About this task — The following data has a line with "[button] (286, 104)" and a line with "Sport (175, 104)". Write out exactly those lines and all the lines between them.

[Records from a dataset]
↓↓↓
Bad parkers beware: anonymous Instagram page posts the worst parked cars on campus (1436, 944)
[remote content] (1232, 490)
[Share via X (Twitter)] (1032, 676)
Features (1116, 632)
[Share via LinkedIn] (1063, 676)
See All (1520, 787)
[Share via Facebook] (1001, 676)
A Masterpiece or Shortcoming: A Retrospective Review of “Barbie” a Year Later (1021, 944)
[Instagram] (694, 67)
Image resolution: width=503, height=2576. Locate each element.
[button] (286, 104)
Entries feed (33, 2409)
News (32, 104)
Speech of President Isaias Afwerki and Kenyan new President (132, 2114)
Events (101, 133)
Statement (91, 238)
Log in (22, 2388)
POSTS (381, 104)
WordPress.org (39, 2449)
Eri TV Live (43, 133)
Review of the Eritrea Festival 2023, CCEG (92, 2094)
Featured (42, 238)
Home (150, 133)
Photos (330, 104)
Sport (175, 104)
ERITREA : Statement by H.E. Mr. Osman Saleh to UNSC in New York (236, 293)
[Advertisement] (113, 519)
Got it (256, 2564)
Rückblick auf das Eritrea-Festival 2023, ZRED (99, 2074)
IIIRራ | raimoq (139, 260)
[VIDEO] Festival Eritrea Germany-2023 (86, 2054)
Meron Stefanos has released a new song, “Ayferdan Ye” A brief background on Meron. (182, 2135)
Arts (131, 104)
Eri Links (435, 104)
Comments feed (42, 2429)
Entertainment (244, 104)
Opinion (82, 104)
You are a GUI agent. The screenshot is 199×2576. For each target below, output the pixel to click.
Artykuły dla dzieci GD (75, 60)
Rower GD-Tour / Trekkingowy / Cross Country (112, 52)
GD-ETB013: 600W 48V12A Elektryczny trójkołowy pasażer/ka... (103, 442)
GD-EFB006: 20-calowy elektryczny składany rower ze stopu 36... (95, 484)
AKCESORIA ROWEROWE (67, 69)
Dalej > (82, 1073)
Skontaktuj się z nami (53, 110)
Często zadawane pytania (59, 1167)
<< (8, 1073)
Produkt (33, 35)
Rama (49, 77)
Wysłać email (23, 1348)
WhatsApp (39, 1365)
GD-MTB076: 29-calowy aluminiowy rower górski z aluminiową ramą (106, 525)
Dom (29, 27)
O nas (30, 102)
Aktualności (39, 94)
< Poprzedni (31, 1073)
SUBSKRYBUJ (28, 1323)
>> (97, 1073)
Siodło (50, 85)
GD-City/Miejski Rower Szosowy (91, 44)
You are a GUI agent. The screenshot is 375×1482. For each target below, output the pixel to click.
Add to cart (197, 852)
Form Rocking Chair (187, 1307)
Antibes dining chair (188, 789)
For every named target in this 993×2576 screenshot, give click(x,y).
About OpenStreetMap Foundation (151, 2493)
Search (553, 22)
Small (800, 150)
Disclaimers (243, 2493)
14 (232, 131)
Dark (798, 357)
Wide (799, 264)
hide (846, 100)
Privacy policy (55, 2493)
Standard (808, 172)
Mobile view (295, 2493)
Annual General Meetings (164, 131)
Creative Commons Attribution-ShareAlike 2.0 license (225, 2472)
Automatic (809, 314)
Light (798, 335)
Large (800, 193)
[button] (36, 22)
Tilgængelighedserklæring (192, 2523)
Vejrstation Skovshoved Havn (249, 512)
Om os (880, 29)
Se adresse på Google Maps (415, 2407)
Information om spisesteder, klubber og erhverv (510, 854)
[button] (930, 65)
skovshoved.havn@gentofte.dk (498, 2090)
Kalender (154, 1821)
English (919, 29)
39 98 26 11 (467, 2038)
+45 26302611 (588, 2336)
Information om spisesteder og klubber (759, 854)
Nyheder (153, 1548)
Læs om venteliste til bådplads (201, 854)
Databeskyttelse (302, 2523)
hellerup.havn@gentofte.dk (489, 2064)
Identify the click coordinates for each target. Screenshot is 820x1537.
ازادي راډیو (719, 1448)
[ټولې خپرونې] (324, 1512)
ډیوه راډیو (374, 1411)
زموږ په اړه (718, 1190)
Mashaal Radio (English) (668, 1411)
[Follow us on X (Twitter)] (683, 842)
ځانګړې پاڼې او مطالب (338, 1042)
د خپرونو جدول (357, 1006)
↑↑↑
Exercise response —
[button] (286, 104)
Entries feed (33, 2409)
News (32, 104)
Speech of President Isaias Afwerki and Kenyan new President (132, 2114)
Events (101, 133)
Statement (91, 238)
Log in (22, 2388)
POSTS (381, 104)
WordPress.org (39, 2449)
Eri TV Live (43, 133)
Review of the Eritrea Festival 2023, CCEG (92, 2094)
Featured (42, 238)
Home (150, 133)
Photos (330, 104)
Sport (175, 104)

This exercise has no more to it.